History has shown that the arc of human civilization does not inevitably bend toward liberal democracy, The Times’s Spencer Bokat-Lindell adds. But its tendency toward autocracy is also highly contingent. In The Washington Post, International IDEA’s Miguel Angel Lara Otaola noted that since 2000, even as democratic backsliding became the predominant global trend, nine countries managed to transition back to democracy after a period of authoritarianism. “These countries show us that democracy is resilient and that countries can and do return to democracy,” he wrote.

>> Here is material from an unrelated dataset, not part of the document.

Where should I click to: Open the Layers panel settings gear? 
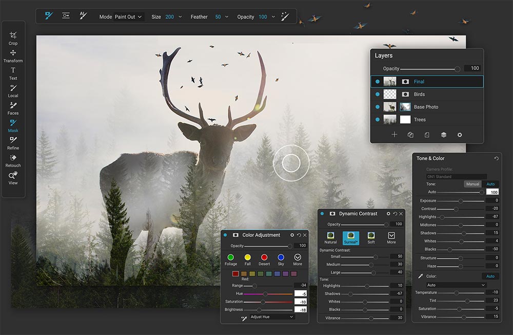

We can’t view democratic dialog and partnerships as a one-way street, adds Diamond, founding co-editor of the Journal of Democracy:

We can learn, we can gain, we can get new ideas and we can get inspiration and new hope and strength from our partnership with democratic actors around the world. It’s a two-way street and innovation does not only happen in the United States.

There’s a lot of democratic innovation and imagination about new forms of participation, new ways of enriching democracy, new ways of framing the value of democracy that emerge from abroad.  RTWT

Can democratic dysfunction be attributed to citizen complacency?

“A lot of people grew up with the benefits of liberal democracy, in societies that were peaceful and prosperous, and have come to take it for granted,” says Stanford’s Francis Fukuyama. “There’s a famous assertion that politics is downstream of culture, and culture is downstream of ideas,” he adds. “If you don’t have the ideas out there, you’re not going to change the culture. And if you don’t change the culture, you’re not going to change the politics.”